Photo Courtesy of SISAB
After a shaky 2011 fiscal year, Portugal rallied its supporters from Mozambique to Macau for the 17th annual SISAB food and wine trade show held in Lisbon February 27-29. Hundreds of Portuguese suppliers and thousands of importers were in attendance at the annual trade fair — the largest Portuguese food and wine expo in existence. Prime Minister Pedro Passos opened the fair with exhortations: go and do business, and remember that Portugal’s new motto is excellence.

To other nations, excellence in agriculture might be a point of pride. For Portugal, it’s a necessity. The struggling economy counts wine as one of its major exports, and with recent IMF and EU scrutiny of Portugal’s financial situation, any major revenue source has been under pressure to deliver.

The undercurrent was palpable at SISAB, where Portuguese fishermen, winemakers, farmers, artisans and middlemen manned their booths with cheerful intensity, sampling their wares to importers from Vancouver, Hong Kong, New York, Brazil, and all over Europe and Africa. World-renowned names like Pernod and Sandeman set up flashy booths next to unknown co-ops from the Beira and other interior regions.

Delegations from Angola posed for press pictures, while tiny wine producers from the Dao courted larger distribution from U.S. and Canadian importers. The Azores, an island archipelago mostly known for tourism, showcased its diverse agricultural offering in a huge installation where guests could sample cheeses, meats, fish, wines and delicious liqueurs. Dinner on the 28th culminated with a traditional Fado show.



In addition to the Prime Minister, many of the nation’s other political luminaries were in attendance. Minister of Agriculture Assunção  Cristas chaired lunch on the 28th, while Minister of Foreign Affairs Paulo Portas chaired the closing lunch. Coincidentally (or perhaps not), just as SISAB was wrapping its second day, the Wall Street Journal reported findings from EU and IMF officials that show Portugal is on track to meet financial targets in 2012. 
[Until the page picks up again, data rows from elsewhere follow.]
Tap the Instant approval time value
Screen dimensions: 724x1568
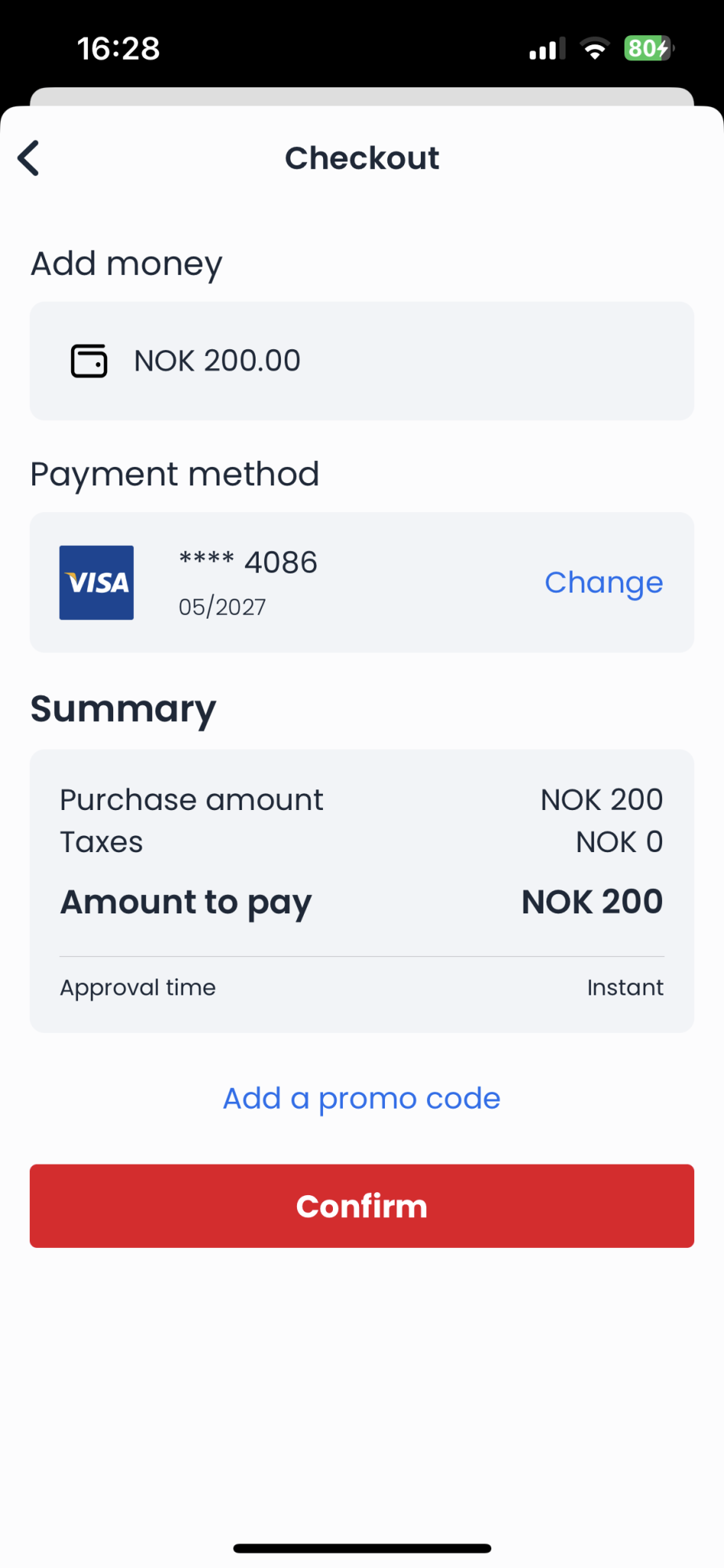pos(625,988)
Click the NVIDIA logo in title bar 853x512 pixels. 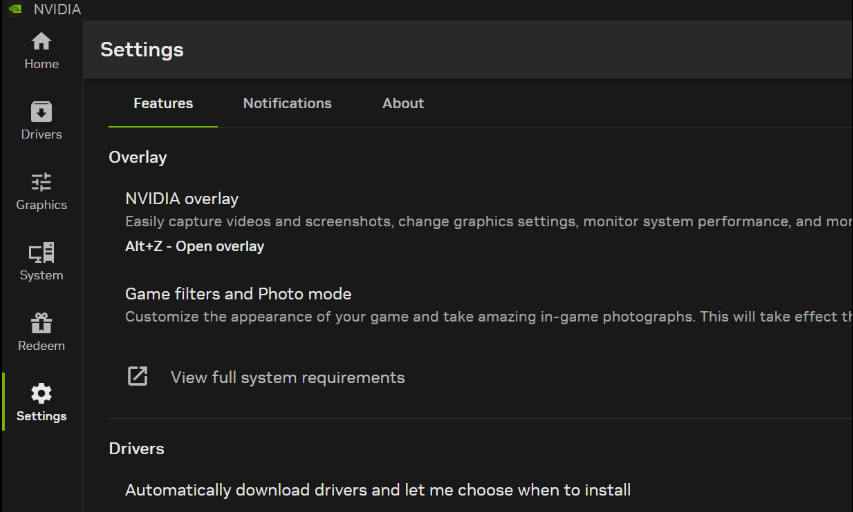tap(15, 9)
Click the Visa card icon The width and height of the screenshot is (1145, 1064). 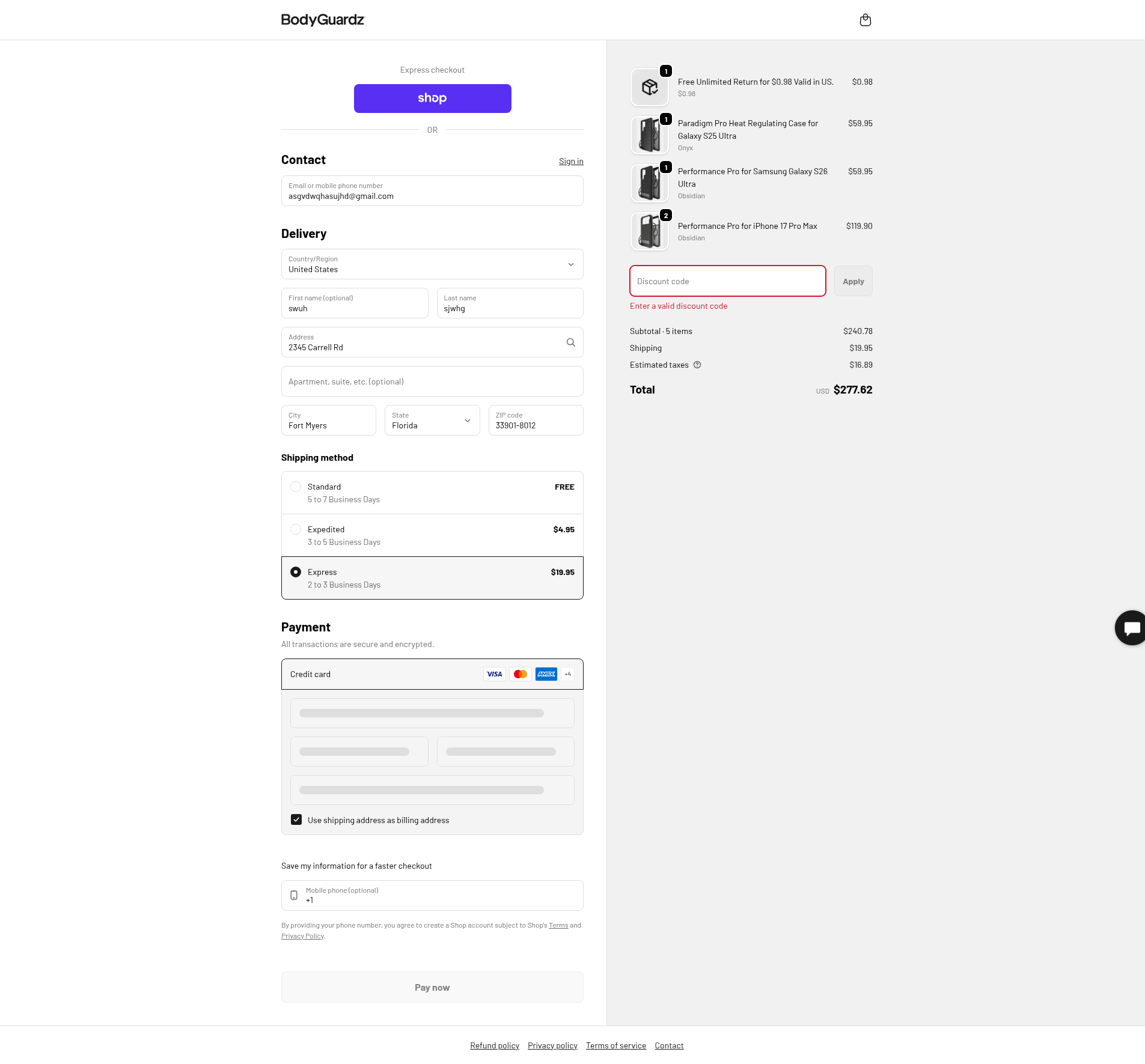(493, 673)

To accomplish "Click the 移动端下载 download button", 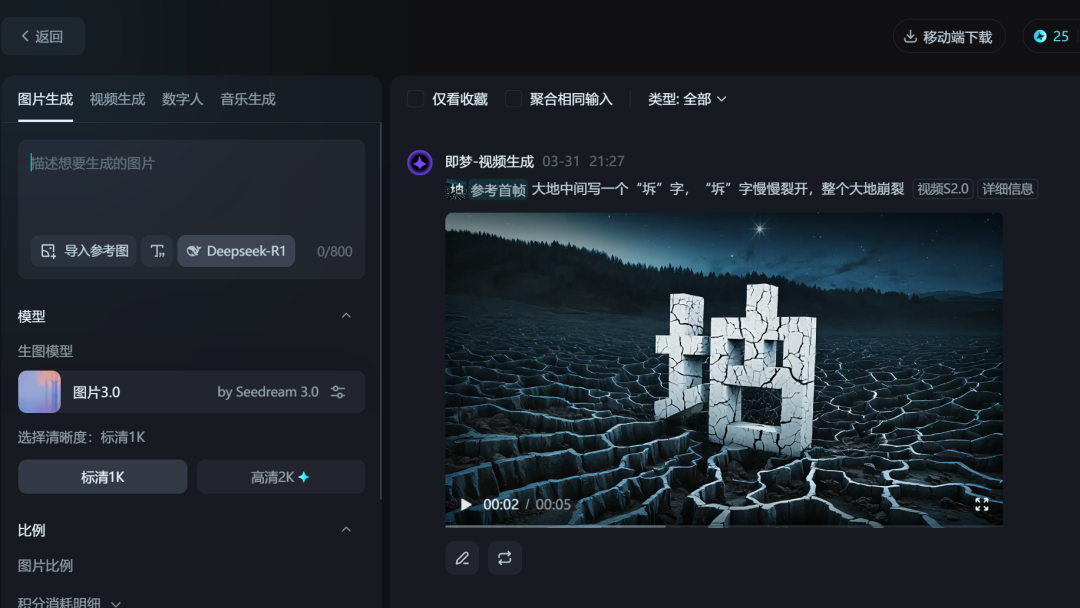I will (946, 36).
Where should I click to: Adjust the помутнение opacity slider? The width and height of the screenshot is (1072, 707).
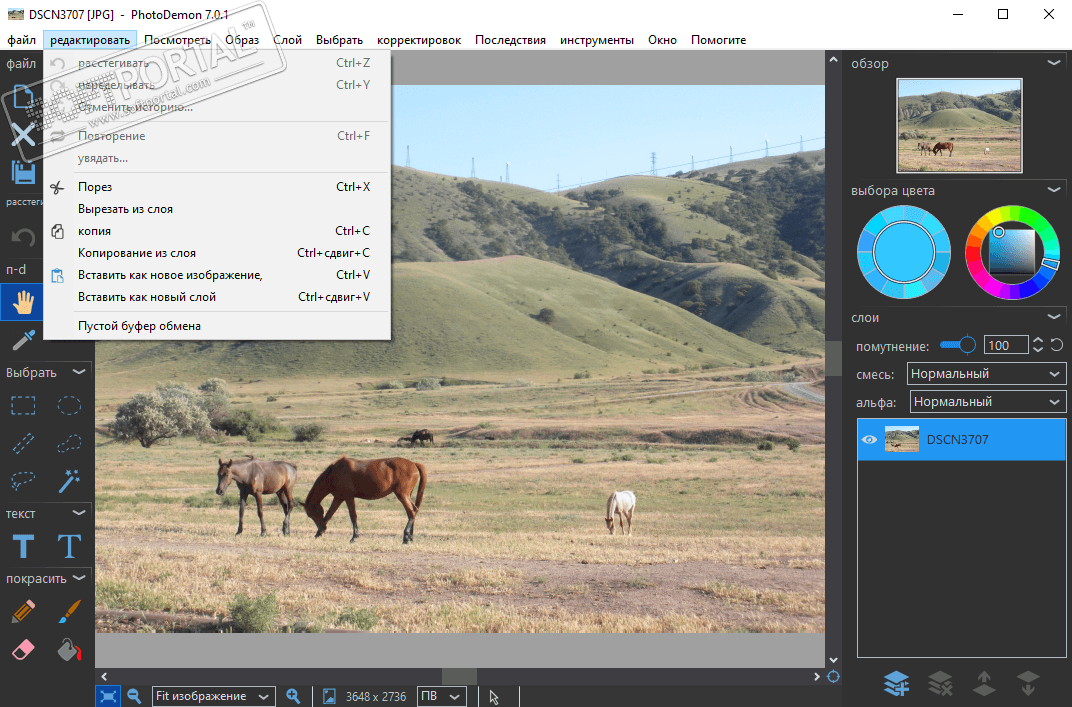[966, 345]
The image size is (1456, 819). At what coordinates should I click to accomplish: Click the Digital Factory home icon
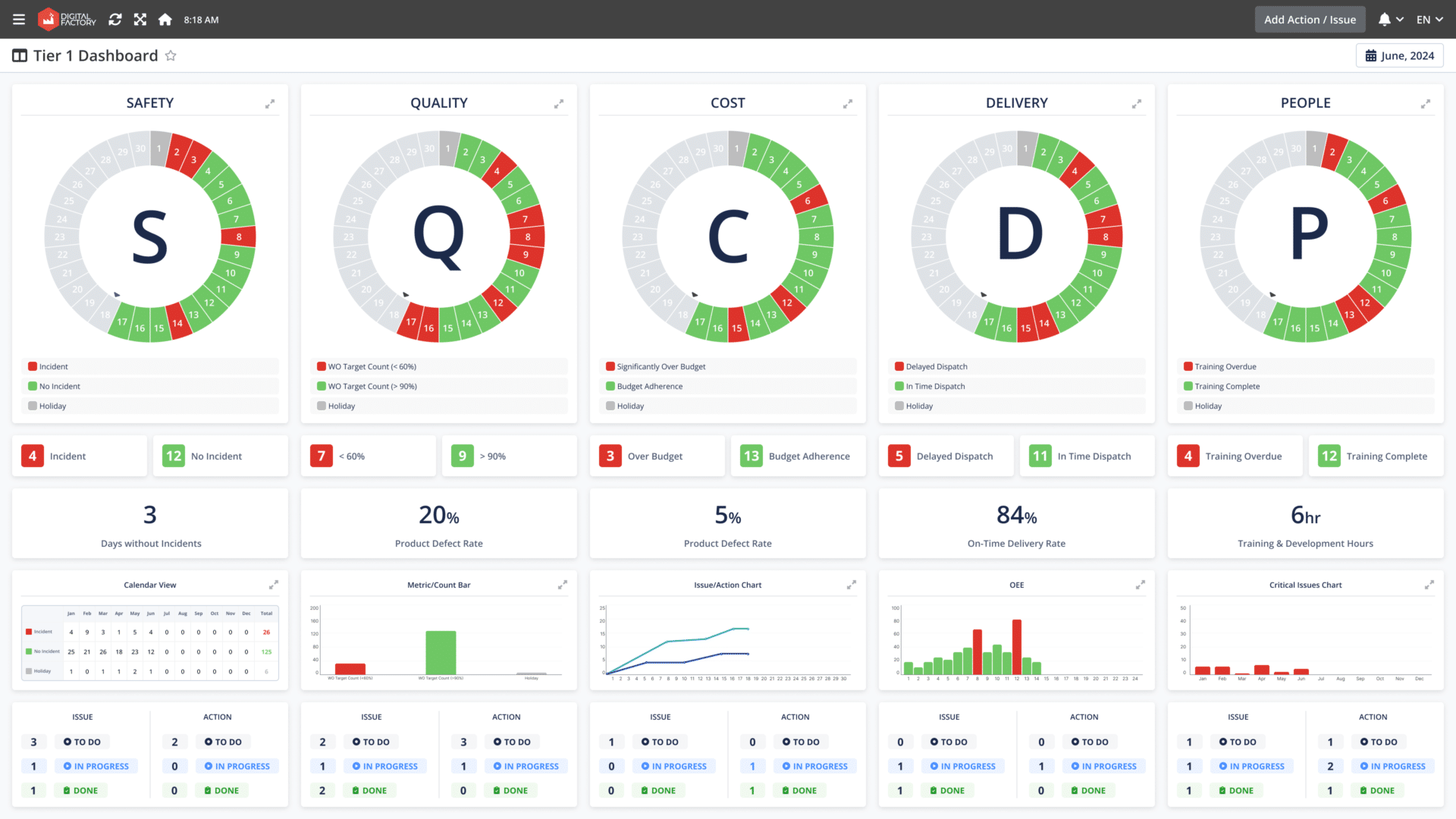pos(165,19)
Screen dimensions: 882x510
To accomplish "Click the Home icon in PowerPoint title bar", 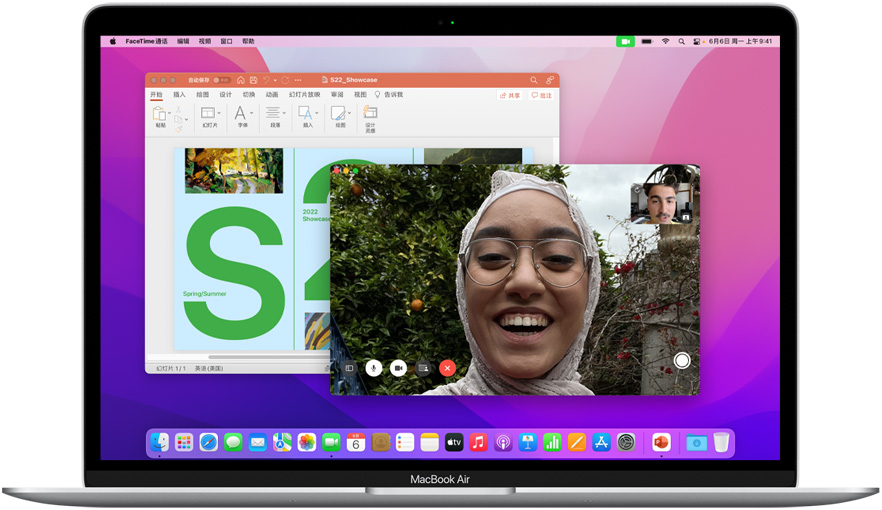I will (241, 80).
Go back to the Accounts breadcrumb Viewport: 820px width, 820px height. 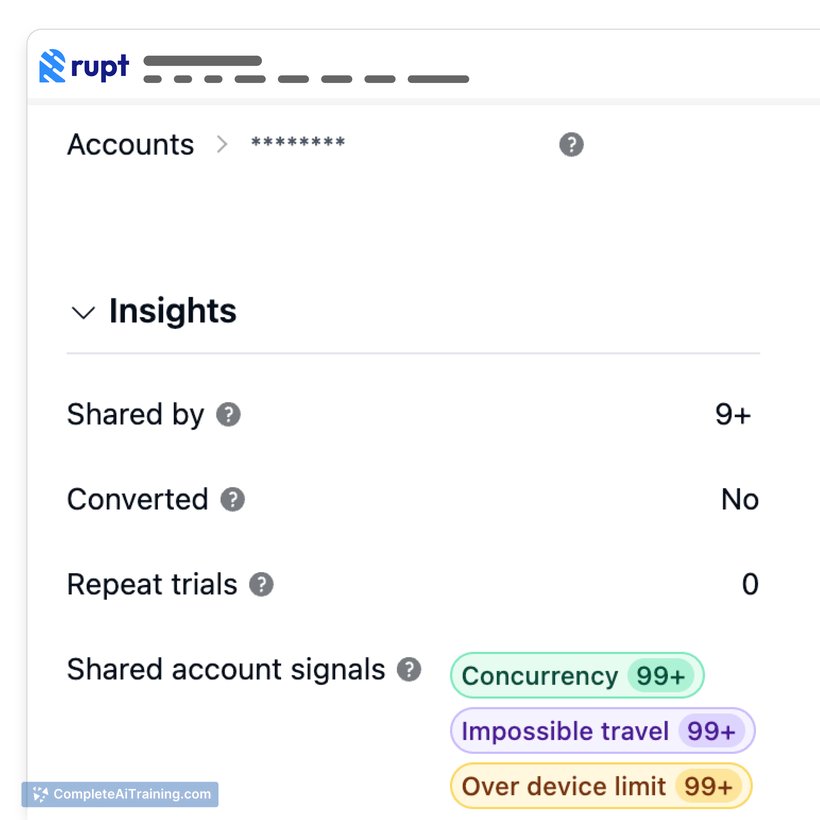(130, 145)
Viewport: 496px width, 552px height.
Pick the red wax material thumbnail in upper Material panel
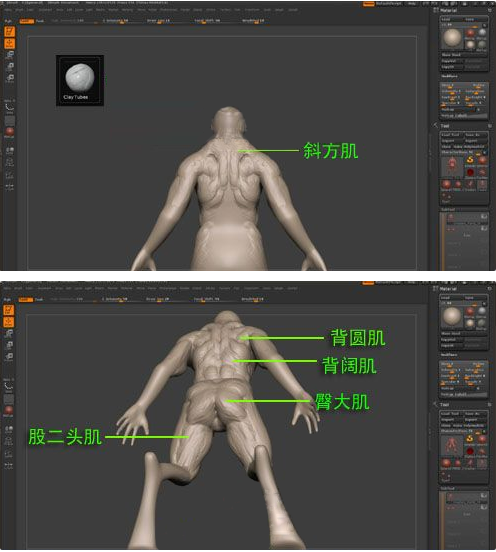coord(470,33)
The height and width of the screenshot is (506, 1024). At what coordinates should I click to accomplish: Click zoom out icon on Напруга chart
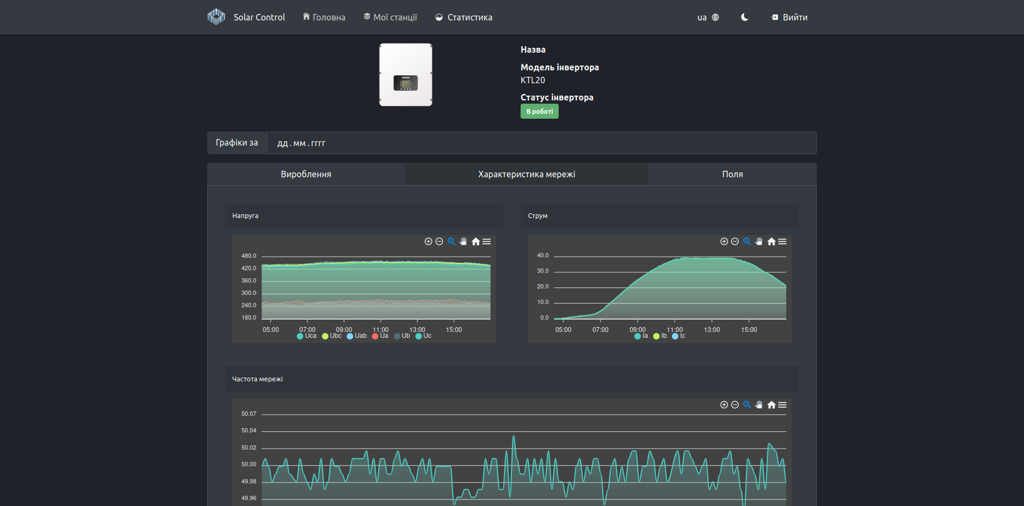(439, 241)
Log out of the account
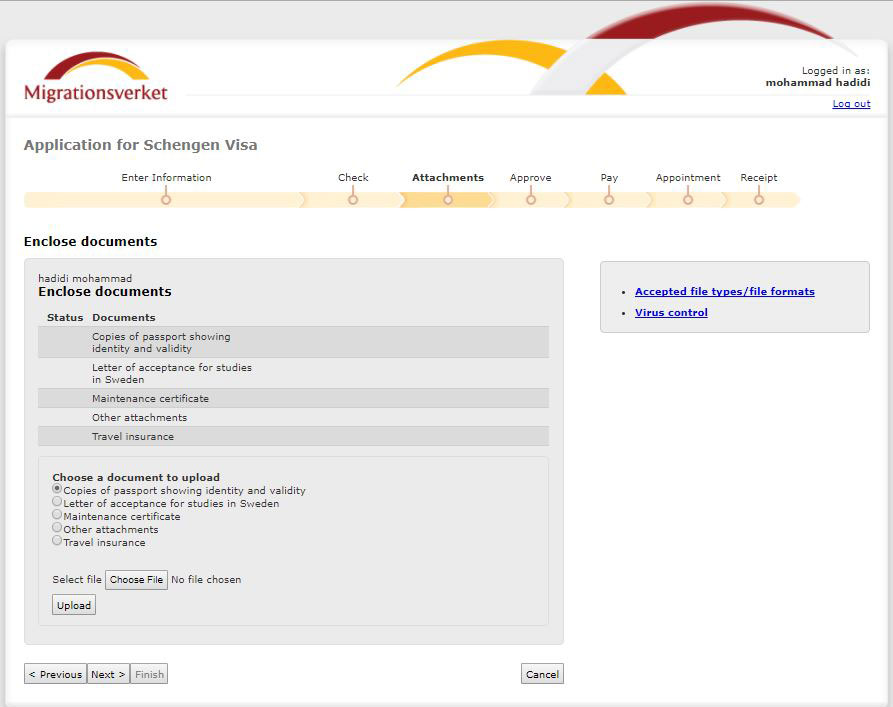The width and height of the screenshot is (893, 707). [851, 104]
Have the Western world’s jaded financial pundits ever considered a scenario where nations fight bankruptcy with codfish, green wines, blackberry liqueur and chocolate? As SISAB 2012 showed, in the absence of other natural resources, that’s a perfectly good place to start. Visit SISAB.org to learn more.

Lena Katz

Lena Katz is the author of the Travel Temptations series (SIP, SUN, SNOW), published by Globe Pequot Press in 2009. Lena is also a travel expert for Celebrations/1800FLOWERS and WEtv (online and on-air). She contributes to the South China Morning Post and ABC News online. Lena is a former Orbitz Travel blogger and former columnist for the LA Times. She's been published in Brides Magazine, Robb Rep...(Read More)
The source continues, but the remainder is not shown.